Communication dispensée par Pierre MICHEL (membre du GREAM) dans le cadre du Colloque « Investigating Musical Performance: Towards a Conjunction of Ethnographic and Historiographic Perspectives », à la Fondazione Giorgio Cini de Venise (Italie), le 10 juillet 2016 de 11h à 11h30.
This paper proposes ongoing open reflections on the diverse ways musical works are understood depending on the approaches adopted by the musician, the analyst or analyst-musician (all philosophical notions being excluded here), and even the non-specialist listener. (The last topic will not be covered here.) My considerations are based on a range of experiences arising from collaborations with contemporary music composers and performers during residencies, master classes and filmed concerts.
The contrast between understanding the work (its form, musical content, meaning, etc.), its possible memorisation or internalisation (obtained via the instrument or mentally via the score), the way the music is "projected" on stage (for the performer) or the work is received and mentally processed (for the musicologist and listener) relates to the types of representation, mental patterns and different sensory experiences that do not necessarily fall within the same "reference framework" in terms of perceptions and expectations. In view of the evolution that the scientific disciplines and the arts are undergoing today, it seems vital to supplement existing knowledge of research in various fields (analysis, performance studies, the study of interpretive gestures, etc.) via a comparative or cohesive approach between a somewhat "abstract" analytical approach (in brief: the primacy of the score) and a rational, concrete and sensitive observation of the resulting sound as rendered during the concert or raw recording. My research is not concerned with the recording in its final phase following studio editing, and issues concerning the record or CD as a "finished product" that has undergone sophisticated studio work will not be taken into account here.

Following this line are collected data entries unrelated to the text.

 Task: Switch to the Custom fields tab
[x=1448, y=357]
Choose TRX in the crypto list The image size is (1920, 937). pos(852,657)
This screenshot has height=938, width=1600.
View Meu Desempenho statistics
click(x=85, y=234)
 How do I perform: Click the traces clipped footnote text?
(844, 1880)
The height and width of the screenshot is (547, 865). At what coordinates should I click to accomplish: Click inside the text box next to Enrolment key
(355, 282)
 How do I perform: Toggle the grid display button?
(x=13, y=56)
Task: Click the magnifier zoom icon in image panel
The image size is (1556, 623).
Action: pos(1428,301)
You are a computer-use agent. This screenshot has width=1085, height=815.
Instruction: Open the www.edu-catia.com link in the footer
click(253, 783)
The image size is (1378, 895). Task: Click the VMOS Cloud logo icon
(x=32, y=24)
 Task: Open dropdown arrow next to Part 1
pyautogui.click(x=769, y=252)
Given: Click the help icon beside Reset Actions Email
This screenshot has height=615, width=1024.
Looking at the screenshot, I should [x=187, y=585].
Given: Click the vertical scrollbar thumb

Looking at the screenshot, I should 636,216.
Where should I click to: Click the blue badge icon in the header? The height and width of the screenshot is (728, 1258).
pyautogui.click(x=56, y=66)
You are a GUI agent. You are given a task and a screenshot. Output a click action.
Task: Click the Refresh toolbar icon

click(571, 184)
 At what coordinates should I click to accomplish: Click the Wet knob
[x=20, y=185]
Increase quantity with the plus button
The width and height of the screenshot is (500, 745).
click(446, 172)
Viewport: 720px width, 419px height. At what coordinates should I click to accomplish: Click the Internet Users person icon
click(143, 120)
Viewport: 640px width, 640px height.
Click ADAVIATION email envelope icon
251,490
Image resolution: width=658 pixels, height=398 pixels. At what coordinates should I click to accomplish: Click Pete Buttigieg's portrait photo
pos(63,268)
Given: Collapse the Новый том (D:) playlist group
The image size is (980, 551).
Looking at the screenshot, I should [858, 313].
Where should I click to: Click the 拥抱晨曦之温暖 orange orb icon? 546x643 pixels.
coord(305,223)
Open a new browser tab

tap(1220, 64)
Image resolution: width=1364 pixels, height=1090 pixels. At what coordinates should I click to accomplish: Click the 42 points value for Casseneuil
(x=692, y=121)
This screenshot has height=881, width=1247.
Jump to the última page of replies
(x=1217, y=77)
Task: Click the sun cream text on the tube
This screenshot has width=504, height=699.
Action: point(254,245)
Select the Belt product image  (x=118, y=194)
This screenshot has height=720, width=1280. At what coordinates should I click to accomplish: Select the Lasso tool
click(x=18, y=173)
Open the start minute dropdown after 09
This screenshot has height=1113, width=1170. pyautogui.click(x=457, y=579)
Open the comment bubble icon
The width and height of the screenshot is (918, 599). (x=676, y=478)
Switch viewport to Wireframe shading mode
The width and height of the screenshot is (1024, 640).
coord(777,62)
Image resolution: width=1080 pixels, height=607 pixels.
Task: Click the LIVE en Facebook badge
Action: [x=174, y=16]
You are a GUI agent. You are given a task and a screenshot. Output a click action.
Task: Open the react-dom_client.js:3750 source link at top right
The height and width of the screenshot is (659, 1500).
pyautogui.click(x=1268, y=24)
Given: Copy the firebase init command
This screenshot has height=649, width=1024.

On account of the writings of performers, conductors, researchers and sociologists, I will try to define the basic tenets underpinning a pluralistic vision of the contemporary musical work from the mid-twentieth to the twenty-first century and the calling into question of a conception of analysis that is too often founded on the written score. Musical praxis and the observable realities during concerts, rehearsals and recording sessions show that the contemporary musical work does not exist in a vacuum, and that various factors (time, concert venue conditions, the ability of the musicians to play the music in a precise or expressive way in a given context, the acoustics of the venue, the location, the atmosphere, etc.) determine a form of momentary culmination that is both relative and tangible in the way the work is projected to and received by the concert-goer. Why not therefore give serious and rigorous consideration to the notion of "work in progress" as being an equally fundamental aspect of the contemporary musical work today?